Director Debra Granik’s tour-de-force drama about a teenage girl in the desolate Ozarks is nothing less than mesmerizing (see my full review here!).  Star Jennifer Lawrence and her young co-stars do an excellent job of naturalistic acting, and the film’s atmosphere feels authentic to a fault.  John Hawkes is unrecognizable as Lawrence’s volatile uncle, who reluctantly agrees to help her track down her no-good father before the family loses its home.  A must see!  Currently available on Netflix streaming.

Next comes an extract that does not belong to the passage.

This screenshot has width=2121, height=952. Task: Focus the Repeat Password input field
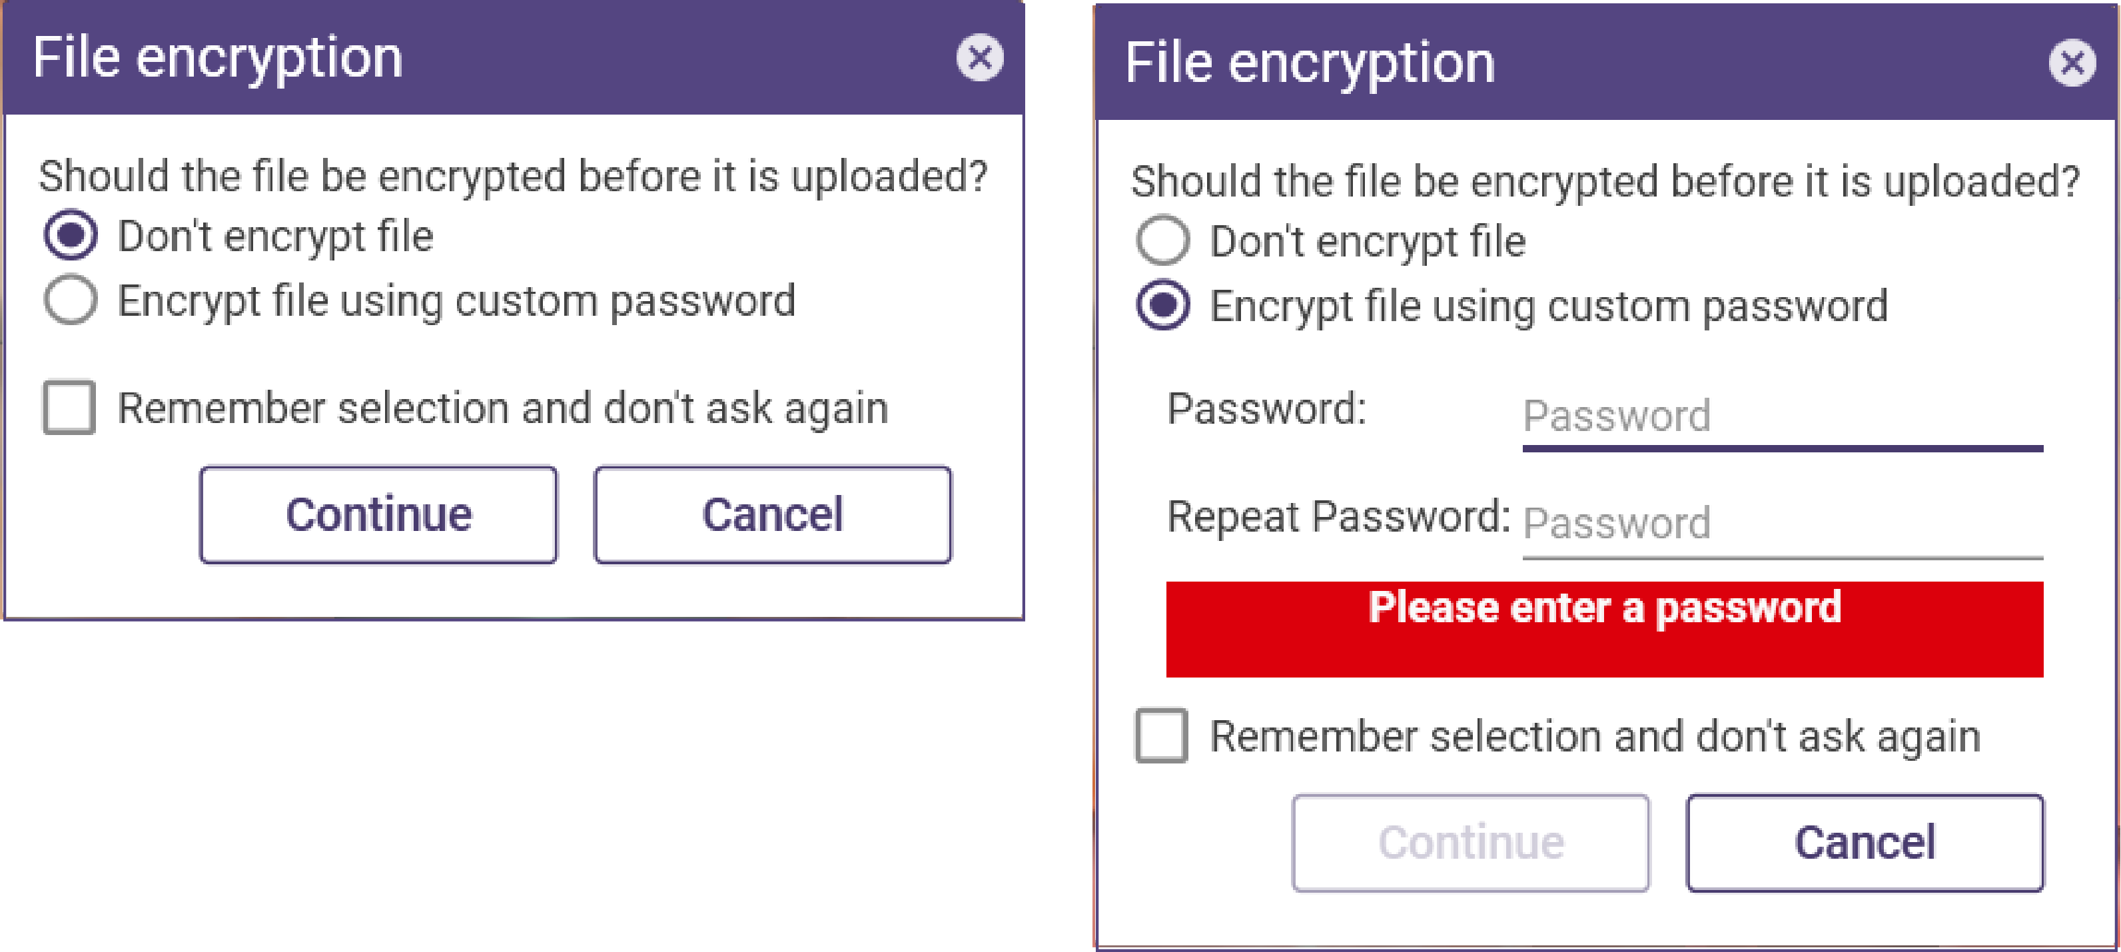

2. Tie me up!  Tie me down!

This very sexy early Almodovar film has it all: tension, drama, comedy, and lots of sex.  Did I mention it’s full of sex?  Antonio Banderas stars as an escaped mental patient who takes a former porn queen hostage in her home and tries to get her to fall in love with him.  While clearly not a paragon of feminist ideals, as with everything from Almodovar, it’s definitely worth seeing.  Currently available on Netflix streaming.

3.  Don Juan DeMarco

This rom-com is as fluffy as they come, almost–Johnny Depp stars as a young man convinced he isn’t just a Brooklyn drifter, but actually the world’s greatest lover, a Mexican Casanova trained in the arts of lovemaking, sword fighting, and general swashbuckling.  An aging Marlon Brando is assigned as Depp’s psychiatrist, and the two forge an unlikely connection that turns out to save both of them from the brink of despair.  With Faye Dunaway as Brando’s wife.  Delightful!  Currently available on Netflix streaming.


3-D Not Looking Good

In Film News on May 24, 2011 at 8:26 pm

The “underwhelming” opening of the latest installment of “Pirates of the Caribbean” this past weekend has put many in the industry into a 3-D funk.  Indeed, there is suddenly word going around–quietly–that we may soon reach the “end of 3-D.”

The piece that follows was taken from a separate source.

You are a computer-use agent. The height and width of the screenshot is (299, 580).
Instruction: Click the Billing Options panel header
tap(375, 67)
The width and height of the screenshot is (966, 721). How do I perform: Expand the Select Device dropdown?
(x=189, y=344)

For a couple of months, spurred on by the box office disaster that was “Mars Needs Moms,” there have been whispers on film sites, tech blogs and even the New York Times that the party started last year by “Avatar” may be coming to an ignominious end.

It’s important to remember that 3-D has always been a gimmick at heart; when it was first introduced in the ’50s it was the stuff of B-movie science fiction, and its resurgence in the ’80s was similarly short-lived.  Having only seen one 3-D film myself, I can’t speak to the worthwhile-ness of the medium, but I certainly wouldn’t be sad to see the extreme 3-D ticket prices disappear.